A third of Brits are better off than they were since the pandemic began - but those with more money are far more likely to be over 65.

  • 30% feel like they have more money now than they did 12 months ago.
  • 27% of those surveyed said they have less money now, a year into the pandemic.
  • 46% of those over 65 said that they have more money now than they did in March 2020 - compared to 27% of those aged between 18 and 65 years of age.

People who do have extra money are planning to use it wisely. 50% state that saving it ‘for a rainy day’ and 45% state that putting it directly into a savings account will be in the top 3 things they do with the additional money.

With their additional cash, the research found that:

  • 40% of people plan to spend it on a well-deserved holiday.
  • Just under a third (32%) plan to use the money to improve their home.
  • A similar percentage (31%) are going to make use of it when lockdown ends and shops, bars and restaurants start opening again.

The biggest factor in deciding what to do with the surplus money, however, all depends on our age…

 

  • Spending it on a holiday is one of the most popular choices among the 66+ age group (54%)
  • For those aged 50 to 65 years old, 43% will save the surplus money but the same amount will likely splurge it on a holiday.
  • Spending the money on property or a mortgage overpayment is a much more popular choice for those aged 35 to 49 (over a third said they’re choosing to spend the surplus money in this way, 34%).
  • 31% of the youngest age group surveyed, 18–34-year-olds, stated that they too would spend any additional money in this way.

Saving money is a key priority in 2021 and beyond.

The research found that people want to increase the amount they have in savings over the next year.

Over a third (37%) of people with a savings account expect to increase the amount of money they have in there, compared with 16% expecting to decrease.

This is especially the case for people who feel they have more money than a year ago - a resounding two thirds - 66% - of them are going to increase the amount in savings.

Pension savings are getting more attention but Covid has affected those approaching retirement.

The research revealed that Brits are expecting the amount of money in their pension investment to increase.

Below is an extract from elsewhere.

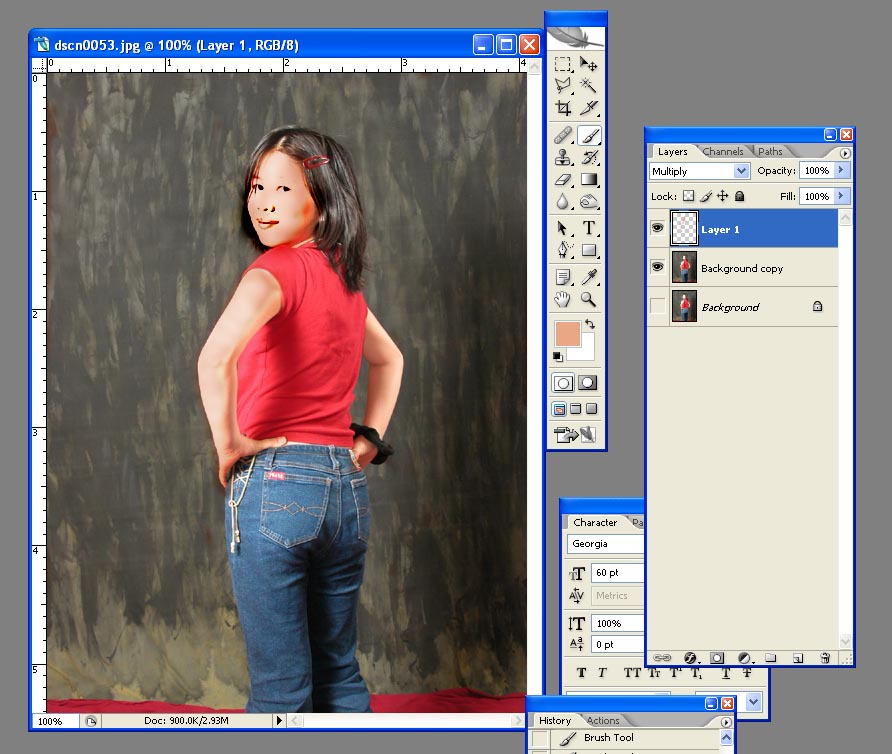Open the Multiply blend mode dropdown

(741, 171)
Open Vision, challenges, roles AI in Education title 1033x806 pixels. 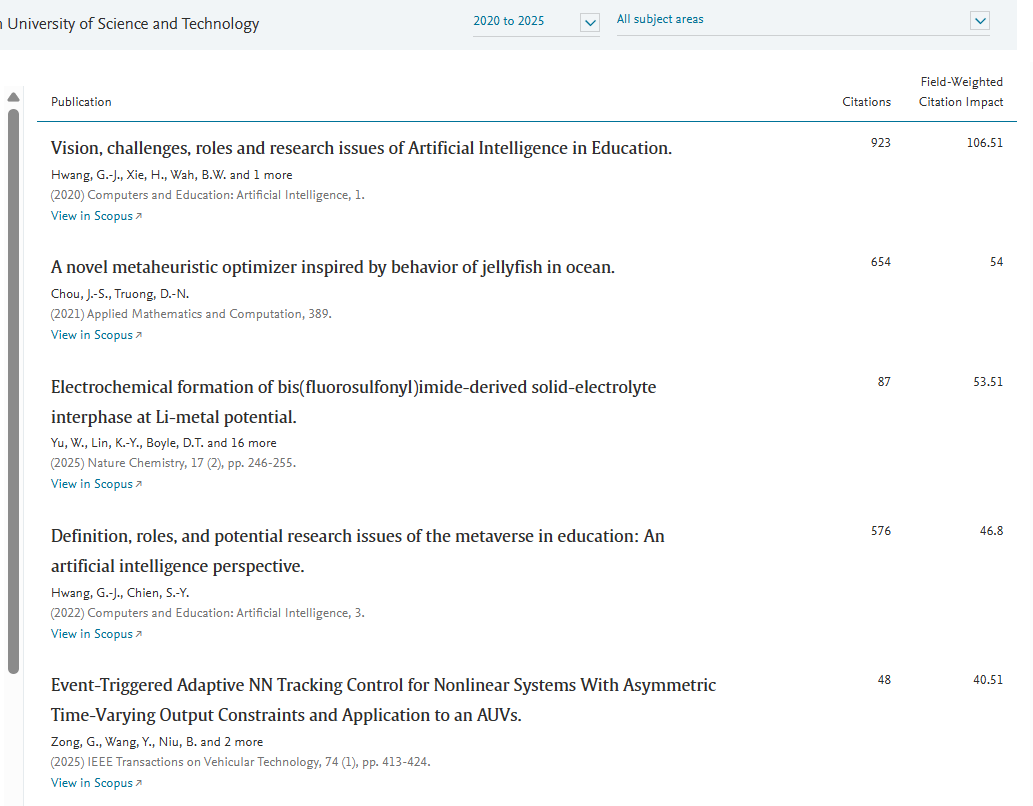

  • 29% of people expect the amount they have invested to rise
  • However, Covid-19 is having an effect on those approaching retirement with one in ten 50- to 65-year-olds stating that they’re intending on retiring later as a result of the pandemic.

QUOTE

Michael Worledge, Financial Services Sector Head, Harris Interactive, said: “There is a clear divide between those that have experienced financial benefits as a result of the pandemic and those that have not, and it is those of working age that are more likely to be the financial losers. It is positive for the industry that people plan to increase the amount held in savings and we should expect strong demand for attractive savings and investment propositions, even in this low interest rate environment.”